Roland Morris Disability Questionnaire
Internal consistency of the Roland Morris disability questionnaire (RMDQ)-G is found to be adequate (>0.65) at both times, with high intra-class correlation coefficient (ICC's) also at both time points. Internal construct validity of the scale is good, indicating a single underlying construct. Hence, the Gujarati version of RMDQ is considered reliable and valid.
Patient health questionnaire-9
This is a self-administered instrument. The Patient Health Questionnair-9 (PHQ-9) is the depression module, which scores each of the 9 items as “0” (not at all) to “3” (nearly every day). PHQ-9 scores of 5, 10, 15, and 20 represented mild, moderate, moderately severe, and severe depression, respectively.
The translation procedure was based on previously published guidelines, and methodology has been shown in [Figure 1]. The Gujarati translation of TSK-G is given in [Appendix-1].
This was assessed by an expert panel of 30 healthcare professionals comprising of physicians, orthopedic surgeons, neurologists, psychiatrists, nurses, and physiotherapists. They assessed the translated Tampa scale of kinesiophobia - Gujarati (TSK-G) for “content equivalence”, “content relevance” and “content representativeness” on a Likert scale of 0 to 6 (a 7-point scale). Potential floor and ceiling effects were thought to be present if more than 15% of the respondents attained the highest or lowest possible score, respectively.

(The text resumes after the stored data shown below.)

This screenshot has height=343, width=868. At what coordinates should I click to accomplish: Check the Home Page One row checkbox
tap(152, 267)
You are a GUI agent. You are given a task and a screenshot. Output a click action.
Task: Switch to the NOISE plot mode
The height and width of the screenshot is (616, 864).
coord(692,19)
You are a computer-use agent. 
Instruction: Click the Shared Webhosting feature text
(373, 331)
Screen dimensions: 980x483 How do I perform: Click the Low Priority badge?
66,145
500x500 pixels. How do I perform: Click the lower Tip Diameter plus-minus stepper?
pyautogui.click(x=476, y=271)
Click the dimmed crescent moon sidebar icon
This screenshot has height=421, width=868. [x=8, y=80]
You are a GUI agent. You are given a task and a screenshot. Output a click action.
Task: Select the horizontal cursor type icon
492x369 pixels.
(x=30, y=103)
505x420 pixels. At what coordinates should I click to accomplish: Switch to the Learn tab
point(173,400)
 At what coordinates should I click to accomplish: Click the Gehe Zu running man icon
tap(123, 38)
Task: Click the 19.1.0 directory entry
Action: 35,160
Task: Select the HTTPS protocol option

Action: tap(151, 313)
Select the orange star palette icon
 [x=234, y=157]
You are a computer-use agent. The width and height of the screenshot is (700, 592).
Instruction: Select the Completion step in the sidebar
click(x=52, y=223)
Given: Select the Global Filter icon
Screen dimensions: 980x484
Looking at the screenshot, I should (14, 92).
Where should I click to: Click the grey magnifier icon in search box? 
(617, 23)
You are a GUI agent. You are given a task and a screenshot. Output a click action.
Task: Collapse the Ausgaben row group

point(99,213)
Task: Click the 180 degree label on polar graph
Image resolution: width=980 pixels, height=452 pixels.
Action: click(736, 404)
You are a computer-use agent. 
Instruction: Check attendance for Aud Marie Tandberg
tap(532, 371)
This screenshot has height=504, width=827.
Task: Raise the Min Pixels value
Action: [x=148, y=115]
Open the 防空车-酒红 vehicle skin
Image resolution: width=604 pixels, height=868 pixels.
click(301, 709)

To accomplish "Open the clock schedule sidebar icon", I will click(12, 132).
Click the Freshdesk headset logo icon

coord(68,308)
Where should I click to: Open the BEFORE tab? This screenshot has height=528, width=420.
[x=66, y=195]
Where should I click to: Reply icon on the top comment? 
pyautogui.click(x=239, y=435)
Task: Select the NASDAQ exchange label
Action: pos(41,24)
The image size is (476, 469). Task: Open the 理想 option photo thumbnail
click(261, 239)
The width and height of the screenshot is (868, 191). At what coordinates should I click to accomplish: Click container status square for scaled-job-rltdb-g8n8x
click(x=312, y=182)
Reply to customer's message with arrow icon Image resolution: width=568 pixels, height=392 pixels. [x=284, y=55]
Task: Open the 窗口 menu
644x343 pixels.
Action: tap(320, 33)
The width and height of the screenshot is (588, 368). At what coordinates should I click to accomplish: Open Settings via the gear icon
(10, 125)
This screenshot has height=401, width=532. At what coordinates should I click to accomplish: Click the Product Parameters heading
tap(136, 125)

Exploratory factor analysis was performed to determine the dimensionality of the items of the questionnaire. Factor structure was evaluated using principal component analysis with varimax rotation method. Eigen-values ≥1 were retained and items with loadings ≥0.4 were considered acceptable.
Internal consistency of the TSK-G was examined with Cronbach's α coefficient. Cronbach's α values range from 0 to 1, where values above 0.7 indicate adequate internal consistency for a scale.
Test-retest reliability of the questionnaire was performed on 30 subjects for the TSK-G. Subjects completed the relevant questionnaire twice with an interval of 48 h to reduce any memory of previous answers and any variations in clinical status. Test-retest reliability was determined by ICC. ICCs can vary from 0 to 1 and values above 0.8 are considered as proof of excellent reliability.
The standard error of measurement (SEM) was used to decide the measurement error. The SEM is calculated from the square root of the within-subject variance obtained from the analysis of variance. The variance was computed with analysis of variance for random effects. The SEM was then converted into the minimal detectable change (MDC), which expresses the minimal magnitude of change that likely reflects true change rather than measurement error. The MDC 95% was estimated from the SEM and calculated as 1.96 √ 2× SEM. The agreement was also calculated by the Bland-Altman method.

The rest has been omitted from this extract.